Advertisement
football Edit

BREAKING: Tennessee hires Jeremy Pruitt as next head coach

At long last, Tennessee has its next head football coach.

After a well-publicized circus search, the Volunteers hired Alabama defensive coordinator Jeremy Pruitt on Thursday, per multiple VolQuest.com sources.

Sources say the contract is believed to around $4 million annually and Pruitt will be introduced later this afternoon in a formal press conference.

The renowned recruiter and savvy defensive assistant was pegged by new athletics director Phillip Fulmer to lead Tennessee’s turnaround, replacing Butch Jones, who was fired on Nov. 12.

Fulmer interviewed Pruitt on Monday in Dallas and then again Wednesday in New York. Pruitt, 43, has never been a head coach but served as the defensive coordinator on two championship staffs (Florida State in 2013, Alabama in 2016) and also engineered a pair of Top 16 defenses on a pair of 10-win teams at Georgia.

He was a Broyles Award Finalist as the nation’s top assistant twice and started his player career in the Volunteer State at MTSU. Under Pruitt, Alabama ranked No. 1 nationally in scoring defense, No. 1 in yards per play and No. 2 in total defense in 2017. Like Kirby Smart two years ago, Pruitt is expected to juggle both roles — Vols head coach and Alabama DC — during the Tide’s playoff run.

The hire completes a bumpy rollercoaster search for Tennessee that saw former athletics director John Currie ousted and replaced by Fulmer last Friday.
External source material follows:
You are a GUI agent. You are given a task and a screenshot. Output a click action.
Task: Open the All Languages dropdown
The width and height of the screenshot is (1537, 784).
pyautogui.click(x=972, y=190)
Tennessee’s administration has been under fire for the way the entire process has been handled, starting with the Greg Schiano fiasco on Nov. 25.

Exactly two weeks after firing Jones, Tennessee was set to hire a former Tampa Bay Buccaneers head coach — only it wasn’t Jon Gruden. Once word leaked that Ohio State defensive coordinator Greg Schiano had been tabbed for the job, an outcry from alumni, fans, former players and politicians ultimately squashed the deal.
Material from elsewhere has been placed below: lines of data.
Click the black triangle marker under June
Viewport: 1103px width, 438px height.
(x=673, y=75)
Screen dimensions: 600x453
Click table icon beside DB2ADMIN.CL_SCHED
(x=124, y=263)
Later, former Vols offensive coordinator David Cutcliffee rebuffed Tennessee’s advances and then Mike Gundy turned down a reported $42 million deal to stay at Oklahoma State. Currie also flirted with Purdue head coach Jeff Brohm and N.C. State's Dave Doeren and Washington State’s Mike Leach before being replaced by Fulmer.

In the last few days, Fulmer reached out to a number of potential coaches and interviewed several candidates, including Georgia defensive coordinator Mel Tucker, SMU head coach Chad Morris and Auburn defensive coordinator Kevin Steele.